LISTED RECORDS ->
* * * * * * * * *
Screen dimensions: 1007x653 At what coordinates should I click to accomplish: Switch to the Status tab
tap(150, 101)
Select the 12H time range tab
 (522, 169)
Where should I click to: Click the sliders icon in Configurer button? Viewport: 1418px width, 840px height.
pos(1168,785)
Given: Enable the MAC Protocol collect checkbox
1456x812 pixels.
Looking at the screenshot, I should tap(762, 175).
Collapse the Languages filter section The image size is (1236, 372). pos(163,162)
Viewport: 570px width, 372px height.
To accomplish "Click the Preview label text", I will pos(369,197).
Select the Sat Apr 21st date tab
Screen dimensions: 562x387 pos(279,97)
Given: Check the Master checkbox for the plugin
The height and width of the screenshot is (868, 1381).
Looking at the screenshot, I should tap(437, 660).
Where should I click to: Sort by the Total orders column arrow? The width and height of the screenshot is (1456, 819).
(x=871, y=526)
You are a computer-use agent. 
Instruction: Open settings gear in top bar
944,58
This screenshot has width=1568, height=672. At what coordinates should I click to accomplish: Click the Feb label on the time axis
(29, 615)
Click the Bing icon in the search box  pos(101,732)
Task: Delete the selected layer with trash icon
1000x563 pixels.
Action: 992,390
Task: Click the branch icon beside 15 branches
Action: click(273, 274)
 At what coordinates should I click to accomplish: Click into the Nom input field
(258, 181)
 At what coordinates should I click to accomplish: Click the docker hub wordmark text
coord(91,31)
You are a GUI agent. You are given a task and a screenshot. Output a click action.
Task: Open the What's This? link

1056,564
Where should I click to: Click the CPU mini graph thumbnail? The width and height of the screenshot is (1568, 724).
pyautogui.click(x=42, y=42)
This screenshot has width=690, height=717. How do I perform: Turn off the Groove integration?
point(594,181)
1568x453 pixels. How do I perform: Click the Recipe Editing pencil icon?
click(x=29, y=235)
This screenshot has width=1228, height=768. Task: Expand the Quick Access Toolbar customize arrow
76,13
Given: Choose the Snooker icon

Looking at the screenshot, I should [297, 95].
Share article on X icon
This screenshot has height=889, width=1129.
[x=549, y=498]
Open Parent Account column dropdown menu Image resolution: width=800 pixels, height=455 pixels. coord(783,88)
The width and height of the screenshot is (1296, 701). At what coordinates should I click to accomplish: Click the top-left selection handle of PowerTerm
* * * * * * * * *
WHAT THIS TASK INVOLVES -> Begin at the line that has "At what coordinates should I click to accomplish: Click into" and stop after the line that has "coord(91,31)". Rewrite only those lines, swapping "input field" for "text box" and leaving everything else intact.

EXERCISE SOLUTION ->
 At what coordinates should I click to accomplish: Click into the Nom text box
(258, 181)
 At what coordinates should I click to accomplish: Click the docker hub wordmark text
coord(91,31)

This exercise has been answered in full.